**Entries provided:**
------------------------------------

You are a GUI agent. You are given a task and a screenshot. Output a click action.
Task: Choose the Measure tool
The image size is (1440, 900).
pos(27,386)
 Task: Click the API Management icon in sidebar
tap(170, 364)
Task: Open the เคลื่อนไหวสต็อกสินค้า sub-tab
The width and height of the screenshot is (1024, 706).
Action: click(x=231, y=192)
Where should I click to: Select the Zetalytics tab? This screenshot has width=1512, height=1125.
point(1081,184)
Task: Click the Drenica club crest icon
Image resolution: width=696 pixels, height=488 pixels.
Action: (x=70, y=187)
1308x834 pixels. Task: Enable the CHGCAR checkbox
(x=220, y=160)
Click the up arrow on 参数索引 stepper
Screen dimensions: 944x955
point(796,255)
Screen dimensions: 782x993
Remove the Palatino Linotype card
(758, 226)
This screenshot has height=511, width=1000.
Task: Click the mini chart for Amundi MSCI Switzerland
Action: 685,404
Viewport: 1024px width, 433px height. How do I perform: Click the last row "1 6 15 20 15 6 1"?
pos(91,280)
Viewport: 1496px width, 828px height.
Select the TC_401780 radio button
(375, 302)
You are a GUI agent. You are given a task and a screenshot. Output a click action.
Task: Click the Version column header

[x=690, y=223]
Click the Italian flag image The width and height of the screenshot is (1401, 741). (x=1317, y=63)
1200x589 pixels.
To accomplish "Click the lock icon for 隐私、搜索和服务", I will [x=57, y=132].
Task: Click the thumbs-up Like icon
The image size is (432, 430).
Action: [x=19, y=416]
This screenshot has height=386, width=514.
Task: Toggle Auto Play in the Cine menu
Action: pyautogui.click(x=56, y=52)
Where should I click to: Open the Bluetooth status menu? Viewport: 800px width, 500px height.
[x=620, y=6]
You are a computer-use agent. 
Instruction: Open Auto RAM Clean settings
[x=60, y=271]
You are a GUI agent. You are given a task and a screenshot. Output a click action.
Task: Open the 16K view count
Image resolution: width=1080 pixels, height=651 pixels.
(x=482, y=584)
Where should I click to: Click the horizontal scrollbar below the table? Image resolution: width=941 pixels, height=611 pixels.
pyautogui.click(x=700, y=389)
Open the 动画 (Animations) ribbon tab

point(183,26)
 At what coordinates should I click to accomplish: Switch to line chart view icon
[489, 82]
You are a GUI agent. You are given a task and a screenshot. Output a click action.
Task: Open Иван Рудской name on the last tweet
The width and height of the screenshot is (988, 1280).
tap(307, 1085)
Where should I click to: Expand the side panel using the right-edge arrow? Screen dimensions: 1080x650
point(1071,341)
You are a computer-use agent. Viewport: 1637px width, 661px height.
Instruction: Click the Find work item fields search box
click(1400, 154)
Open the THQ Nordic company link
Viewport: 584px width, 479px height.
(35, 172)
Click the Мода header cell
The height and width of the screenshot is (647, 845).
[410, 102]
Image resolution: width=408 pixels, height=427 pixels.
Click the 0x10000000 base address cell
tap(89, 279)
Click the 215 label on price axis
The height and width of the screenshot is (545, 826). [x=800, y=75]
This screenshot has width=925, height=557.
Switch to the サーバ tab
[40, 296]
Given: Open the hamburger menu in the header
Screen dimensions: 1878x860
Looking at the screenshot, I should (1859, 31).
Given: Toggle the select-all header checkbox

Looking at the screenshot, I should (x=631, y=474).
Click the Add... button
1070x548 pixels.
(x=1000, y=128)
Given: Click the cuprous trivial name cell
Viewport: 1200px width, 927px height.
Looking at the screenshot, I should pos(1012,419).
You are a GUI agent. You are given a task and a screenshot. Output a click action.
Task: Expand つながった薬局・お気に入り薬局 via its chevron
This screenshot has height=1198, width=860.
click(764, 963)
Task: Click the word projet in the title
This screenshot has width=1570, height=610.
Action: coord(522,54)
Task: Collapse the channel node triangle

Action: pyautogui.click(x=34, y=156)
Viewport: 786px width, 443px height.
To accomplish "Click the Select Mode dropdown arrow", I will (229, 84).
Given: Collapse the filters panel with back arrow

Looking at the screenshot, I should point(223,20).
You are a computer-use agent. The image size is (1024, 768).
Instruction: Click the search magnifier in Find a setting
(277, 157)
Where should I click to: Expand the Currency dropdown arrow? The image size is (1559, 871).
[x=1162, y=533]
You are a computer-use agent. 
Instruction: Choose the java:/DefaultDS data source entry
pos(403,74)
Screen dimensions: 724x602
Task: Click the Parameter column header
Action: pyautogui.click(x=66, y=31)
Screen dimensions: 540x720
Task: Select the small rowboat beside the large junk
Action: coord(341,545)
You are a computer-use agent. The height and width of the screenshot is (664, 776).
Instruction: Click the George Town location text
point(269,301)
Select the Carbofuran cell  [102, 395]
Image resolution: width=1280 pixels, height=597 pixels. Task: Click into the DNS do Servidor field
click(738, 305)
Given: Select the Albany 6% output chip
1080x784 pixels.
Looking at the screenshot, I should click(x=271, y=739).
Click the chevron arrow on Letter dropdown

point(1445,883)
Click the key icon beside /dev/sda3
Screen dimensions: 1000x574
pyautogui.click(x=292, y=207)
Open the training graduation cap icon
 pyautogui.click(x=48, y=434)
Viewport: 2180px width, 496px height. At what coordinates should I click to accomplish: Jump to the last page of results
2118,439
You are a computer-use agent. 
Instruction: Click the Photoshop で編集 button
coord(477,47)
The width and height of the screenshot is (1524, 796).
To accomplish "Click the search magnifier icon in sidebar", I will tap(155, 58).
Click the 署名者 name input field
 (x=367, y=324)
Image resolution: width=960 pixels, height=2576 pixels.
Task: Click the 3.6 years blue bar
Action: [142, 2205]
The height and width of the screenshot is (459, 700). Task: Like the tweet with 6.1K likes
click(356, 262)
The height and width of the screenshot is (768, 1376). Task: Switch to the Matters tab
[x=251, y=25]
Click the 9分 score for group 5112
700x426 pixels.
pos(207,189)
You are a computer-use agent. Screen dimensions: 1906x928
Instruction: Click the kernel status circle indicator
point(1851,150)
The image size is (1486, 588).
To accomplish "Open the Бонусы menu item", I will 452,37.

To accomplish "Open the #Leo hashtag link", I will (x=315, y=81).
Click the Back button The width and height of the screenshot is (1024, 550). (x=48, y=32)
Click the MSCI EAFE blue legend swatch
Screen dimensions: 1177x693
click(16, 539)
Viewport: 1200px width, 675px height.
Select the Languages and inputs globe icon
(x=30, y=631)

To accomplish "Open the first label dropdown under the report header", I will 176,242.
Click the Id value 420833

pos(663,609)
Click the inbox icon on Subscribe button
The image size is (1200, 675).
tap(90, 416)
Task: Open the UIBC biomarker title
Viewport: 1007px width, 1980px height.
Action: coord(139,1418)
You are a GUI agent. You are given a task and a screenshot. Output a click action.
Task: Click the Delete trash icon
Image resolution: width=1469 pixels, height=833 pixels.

------------------------------------

**Exercise directions:** Where does the string "title" appear in the records? Copy every line that holds it.

**Result:**
Task: Click the word projet in the title
Task: Open the UIBC biomarker title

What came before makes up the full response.